E qual o futuro dos Núcleos Manuelzão? Dentre possibilidades podemos lembrar o
exemplo dos ambientalistas que nas décadas de 80 e início de 90 tentavam se estruturar em
ONGs que em meados da década de 90 não existiam mais devido à falta de sustentabilidade
principalmente econômica, e, por isso começaram a se organizar no formado de redes e
coalizões, Ações em rede, conhecimento em rede, educação ambiental em rede. Nada mais
coerente partindo do princípio que as redes hidrográficas conectam naturalmente as cidades,
as pessoas. A grande questão está nos mecanismos de formação e fortalecimento desta rede,
pois como Latour (2012) nos lembra é o movimento, são as ações empenhadas que formam
uma rede, está não existe sem um movimento constante. A rede não é um objeto, um edifício
sólido e previamente delineado. Mesmo quando tecidos os fios da rede é preciso amarrá-los,
conectá-los o tempo todo com novos e antigos fios, senão a rede se desfaz.
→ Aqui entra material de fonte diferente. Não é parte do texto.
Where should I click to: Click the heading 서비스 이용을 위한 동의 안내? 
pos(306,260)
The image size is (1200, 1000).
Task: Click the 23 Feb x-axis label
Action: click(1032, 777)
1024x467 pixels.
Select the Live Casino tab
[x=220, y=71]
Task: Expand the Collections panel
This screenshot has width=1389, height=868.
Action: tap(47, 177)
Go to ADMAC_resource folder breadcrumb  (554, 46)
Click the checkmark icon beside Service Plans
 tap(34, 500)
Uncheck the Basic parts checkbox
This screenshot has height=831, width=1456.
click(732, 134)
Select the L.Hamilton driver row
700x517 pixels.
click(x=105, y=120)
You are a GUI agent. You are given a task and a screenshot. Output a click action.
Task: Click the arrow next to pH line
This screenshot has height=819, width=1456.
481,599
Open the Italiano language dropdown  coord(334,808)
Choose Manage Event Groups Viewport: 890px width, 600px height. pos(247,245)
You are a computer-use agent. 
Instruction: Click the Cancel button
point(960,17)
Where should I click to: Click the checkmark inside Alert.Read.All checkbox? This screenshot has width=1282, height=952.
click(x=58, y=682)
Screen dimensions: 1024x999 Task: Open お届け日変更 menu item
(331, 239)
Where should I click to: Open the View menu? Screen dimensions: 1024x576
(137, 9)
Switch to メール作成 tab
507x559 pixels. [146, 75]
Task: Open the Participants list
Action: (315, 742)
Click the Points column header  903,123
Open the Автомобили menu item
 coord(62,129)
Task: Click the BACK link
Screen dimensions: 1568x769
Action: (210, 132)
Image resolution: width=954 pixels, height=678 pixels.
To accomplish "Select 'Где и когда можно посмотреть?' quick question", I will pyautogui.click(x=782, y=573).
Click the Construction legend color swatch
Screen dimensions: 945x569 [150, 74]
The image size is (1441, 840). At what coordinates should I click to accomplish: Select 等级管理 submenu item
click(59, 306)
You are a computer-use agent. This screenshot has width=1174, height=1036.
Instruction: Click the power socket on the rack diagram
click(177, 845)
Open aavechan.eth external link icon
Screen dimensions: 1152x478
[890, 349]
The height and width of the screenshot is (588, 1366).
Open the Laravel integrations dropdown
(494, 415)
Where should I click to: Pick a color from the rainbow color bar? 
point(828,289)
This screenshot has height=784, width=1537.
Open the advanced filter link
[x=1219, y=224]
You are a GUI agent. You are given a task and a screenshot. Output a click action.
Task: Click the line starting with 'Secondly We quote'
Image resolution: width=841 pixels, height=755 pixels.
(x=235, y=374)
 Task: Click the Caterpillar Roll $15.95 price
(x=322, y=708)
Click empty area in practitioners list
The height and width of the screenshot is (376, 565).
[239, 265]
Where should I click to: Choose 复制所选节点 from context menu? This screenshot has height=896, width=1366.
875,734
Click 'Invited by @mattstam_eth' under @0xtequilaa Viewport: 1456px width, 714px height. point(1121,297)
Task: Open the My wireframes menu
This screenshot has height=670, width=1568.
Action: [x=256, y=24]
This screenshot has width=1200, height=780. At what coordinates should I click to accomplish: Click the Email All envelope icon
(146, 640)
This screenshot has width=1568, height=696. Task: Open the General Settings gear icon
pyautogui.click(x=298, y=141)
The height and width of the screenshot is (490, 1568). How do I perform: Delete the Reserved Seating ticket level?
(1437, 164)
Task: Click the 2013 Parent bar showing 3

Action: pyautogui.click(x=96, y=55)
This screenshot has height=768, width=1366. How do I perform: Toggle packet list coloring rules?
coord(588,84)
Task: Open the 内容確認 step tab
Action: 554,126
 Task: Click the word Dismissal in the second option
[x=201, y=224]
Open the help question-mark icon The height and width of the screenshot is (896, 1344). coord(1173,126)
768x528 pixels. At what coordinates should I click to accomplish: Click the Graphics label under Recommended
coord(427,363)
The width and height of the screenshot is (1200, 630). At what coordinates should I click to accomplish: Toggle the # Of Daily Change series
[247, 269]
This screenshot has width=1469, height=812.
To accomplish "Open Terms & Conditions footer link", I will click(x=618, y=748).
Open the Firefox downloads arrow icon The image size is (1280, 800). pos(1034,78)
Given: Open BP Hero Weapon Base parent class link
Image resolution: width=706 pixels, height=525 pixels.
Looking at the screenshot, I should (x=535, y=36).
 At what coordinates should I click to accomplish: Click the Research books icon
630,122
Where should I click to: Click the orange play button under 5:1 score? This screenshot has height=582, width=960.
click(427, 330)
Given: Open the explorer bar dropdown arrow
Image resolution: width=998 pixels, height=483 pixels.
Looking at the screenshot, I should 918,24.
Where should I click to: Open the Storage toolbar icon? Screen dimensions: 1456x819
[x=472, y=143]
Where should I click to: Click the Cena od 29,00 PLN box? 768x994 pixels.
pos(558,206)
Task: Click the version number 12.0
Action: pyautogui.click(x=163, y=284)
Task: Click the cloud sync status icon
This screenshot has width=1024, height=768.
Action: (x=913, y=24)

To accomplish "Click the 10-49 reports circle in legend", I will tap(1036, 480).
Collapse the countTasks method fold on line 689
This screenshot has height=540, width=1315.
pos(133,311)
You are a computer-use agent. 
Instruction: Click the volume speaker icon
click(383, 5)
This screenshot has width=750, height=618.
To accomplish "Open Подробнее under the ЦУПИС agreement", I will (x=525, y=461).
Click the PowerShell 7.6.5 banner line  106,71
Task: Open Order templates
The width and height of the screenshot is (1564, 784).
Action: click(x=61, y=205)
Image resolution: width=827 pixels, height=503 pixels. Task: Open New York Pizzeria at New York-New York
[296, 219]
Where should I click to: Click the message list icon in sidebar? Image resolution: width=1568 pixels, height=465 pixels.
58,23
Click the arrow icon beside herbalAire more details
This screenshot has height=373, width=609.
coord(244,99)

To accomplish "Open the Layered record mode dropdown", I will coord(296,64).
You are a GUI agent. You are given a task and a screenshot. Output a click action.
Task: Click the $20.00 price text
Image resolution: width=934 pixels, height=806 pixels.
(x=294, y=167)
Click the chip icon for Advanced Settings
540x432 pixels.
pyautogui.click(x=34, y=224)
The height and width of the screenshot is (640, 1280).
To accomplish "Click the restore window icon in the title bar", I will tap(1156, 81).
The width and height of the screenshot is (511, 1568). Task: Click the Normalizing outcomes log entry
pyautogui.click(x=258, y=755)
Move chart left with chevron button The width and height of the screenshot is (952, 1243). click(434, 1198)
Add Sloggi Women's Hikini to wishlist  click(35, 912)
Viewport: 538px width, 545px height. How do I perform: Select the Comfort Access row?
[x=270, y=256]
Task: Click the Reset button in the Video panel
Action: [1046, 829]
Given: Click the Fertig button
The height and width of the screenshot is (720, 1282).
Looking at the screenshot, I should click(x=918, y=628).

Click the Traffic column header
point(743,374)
A história de atuação do NJGC nos deixa caminhos necessários para estruturação e
manutenção de redes que são importantes colaboradores para estruturação da gestão
descentralizada, participativa e integradas das águas: ações educativas e de autogestão
contínuas, planejamento, infraestrutura, conhecimento do território, alistamento de aliados
humanos e não-humanos, articulação política, parceria com projetos de extensão.
Portanto, acredita-se que grupos como o NJGC, no exercício de explorar mundos
possíveis e tendo a EA como uma importante ferramenta de sensibilização, mobilização,
informação, formação e conscientização, possa caminhar rumo a um futuro possível comum
no qual a gestão participativa das águas seja uma realidade vivenciada.